Тяжело заболела его старая мать. Оказывается, сегодня днем он положил ее в больницу и теперь, ночью, поехал проведать.
Миядзава исчез. Искал его по телефону и через знакомых. Потом он передал, что приедет провожать нас. Остальное я уже рассказал. Потом он позвонил в январе.
Я ждал встречи с ним 31 мая.
Умер он в конце февраля. Позвонили из Токио.
Я написал псалом и послал его факсом в Японию.
Мне сообщили, что текст перевели на японский язык и прочли над его гробом.
Вот этот текст:
МИЯДЗАВА
Петербуржцы
Л.Ф.МАКАРЬЕВ И Е.В.КАРПОВА
В трамвае давка.
– На проспекте Двадцать пятого Октября выходите?
– На Невском, что ли?
– Бывший Невский. А теперь проспект Двадцать пятого Октября, – строго говорит человек в круглых железных очках и, как ледокол рассекая людскую толпу, плечом вперед прокладывает дорогу к выходу.

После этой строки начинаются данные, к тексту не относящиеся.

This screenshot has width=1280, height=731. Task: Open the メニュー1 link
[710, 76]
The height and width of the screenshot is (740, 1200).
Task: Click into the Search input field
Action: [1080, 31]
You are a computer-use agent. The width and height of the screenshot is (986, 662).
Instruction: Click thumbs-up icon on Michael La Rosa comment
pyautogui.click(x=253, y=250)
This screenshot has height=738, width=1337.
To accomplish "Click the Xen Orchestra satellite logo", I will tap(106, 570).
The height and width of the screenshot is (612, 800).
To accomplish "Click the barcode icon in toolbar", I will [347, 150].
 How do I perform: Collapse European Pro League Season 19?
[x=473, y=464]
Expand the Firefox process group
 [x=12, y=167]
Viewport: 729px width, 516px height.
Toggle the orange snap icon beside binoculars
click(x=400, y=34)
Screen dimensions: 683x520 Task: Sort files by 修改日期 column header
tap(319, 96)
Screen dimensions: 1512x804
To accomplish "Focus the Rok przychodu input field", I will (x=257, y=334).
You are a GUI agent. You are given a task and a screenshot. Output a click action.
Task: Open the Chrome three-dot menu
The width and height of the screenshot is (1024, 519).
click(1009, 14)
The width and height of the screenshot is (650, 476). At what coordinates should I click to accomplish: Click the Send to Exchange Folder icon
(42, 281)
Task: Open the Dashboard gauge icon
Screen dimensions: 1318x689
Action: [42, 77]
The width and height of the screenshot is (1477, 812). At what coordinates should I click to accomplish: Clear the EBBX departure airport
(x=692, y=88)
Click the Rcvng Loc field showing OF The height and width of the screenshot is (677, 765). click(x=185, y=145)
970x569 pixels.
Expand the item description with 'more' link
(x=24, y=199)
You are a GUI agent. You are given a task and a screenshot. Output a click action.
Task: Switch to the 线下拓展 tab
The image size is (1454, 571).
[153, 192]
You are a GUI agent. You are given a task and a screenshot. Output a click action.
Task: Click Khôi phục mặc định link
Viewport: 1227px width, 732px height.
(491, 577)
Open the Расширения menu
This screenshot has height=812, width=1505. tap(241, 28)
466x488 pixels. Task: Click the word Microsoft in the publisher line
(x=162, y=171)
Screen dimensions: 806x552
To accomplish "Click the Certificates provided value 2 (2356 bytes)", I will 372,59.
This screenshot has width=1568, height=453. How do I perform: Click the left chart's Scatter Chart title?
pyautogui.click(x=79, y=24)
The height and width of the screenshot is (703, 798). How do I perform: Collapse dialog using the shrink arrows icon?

Люди прячут глаза, глядят вниз. Трамвай позвякивает. Стучат колеса на стыках.
– Двадцать пятого Октября следующая, Невский! – кричит кондуктор. Я это помню.
Попытка переименовать Невский не удалась – не привилось! Хоть тресни, Невский оставался Невским. А вот переименование города стало реальностью – Петербург действительно и надолго стал Ленинградом. Конкретно о Ленине люди не думали, но буквы как-то правильно построились, звуки сложились в аккорд, судьба, включая блокаду, сделала произнесение
этого имени благозвучным и мягким. Название звучало.
Может быть, потому что это был уже не первый слом, а второй. Промежуточное имя – Петроград – как-то не вошло, не успело утвердиться, но слово ПЕТЕРБУРГ было потеснено, потеряло свою незыблемость.
И наконец, странное полное имя – САНКТ-ПЕТЕРБУРГ – и вовсе не прилипло ни к речи жителей, ни к реальности жилого пространства. Ну разве что к дворцовым комплексам, к царским обиталищам града и пригородов. Действительно, назвать бы Санктъ-Петерсбургом исторический центр вокруг Зимнего, Исаакия, Казанского, Медного всадника, туда же стрелку Васильевского, Петропавловку, Летний и Михайловский сады со Спасом на Крови и Инженерным замком – и точка! Будет убедительно. А для остального города «Санкт» убрать – будет просто Петербург. И будет славно.